-- SUPPLIED INFORMATION follows --

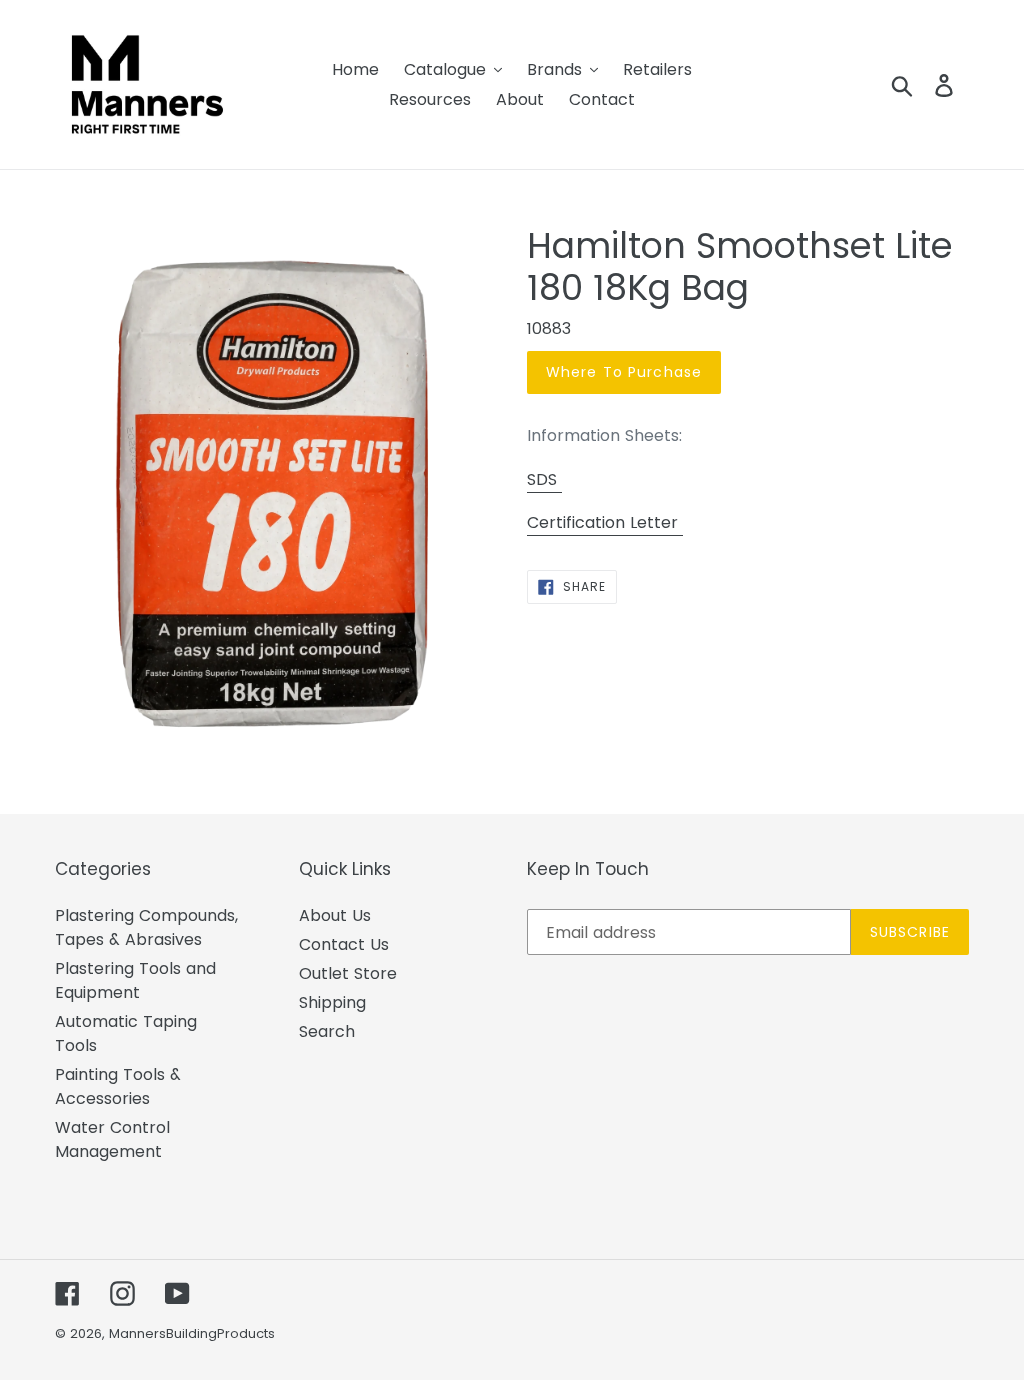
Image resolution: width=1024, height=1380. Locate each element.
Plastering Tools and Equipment (135, 980)
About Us (335, 915)
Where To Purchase (624, 372)
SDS (544, 479)
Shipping (332, 1002)
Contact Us (344, 944)
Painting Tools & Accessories (118, 1086)
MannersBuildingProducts (192, 1333)
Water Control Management (112, 1139)
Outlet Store (348, 973)
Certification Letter (605, 522)
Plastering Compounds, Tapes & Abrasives (146, 927)
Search (327, 1031)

-- SUPPLIED INFORMATION concluded --

Would you return the records exactly, keeping out every picture?

RESPONSE BOX:
Image resolution: width=1024, height=1380. Locate each element.
Plastering Tools and Equipment (135, 980)
About Us (335, 915)
Where To Purchase (624, 372)
SDS (544, 479)
Shipping (332, 1002)
Contact Us (344, 944)
Painting Tools & Accessories (118, 1086)
MannersBuildingProducts (192, 1333)
Water Control Management (112, 1139)
Outlet Store (348, 973)
Certification Letter (605, 522)
Plastering Compounds, Tapes & Abrasives (146, 927)
Search (327, 1031)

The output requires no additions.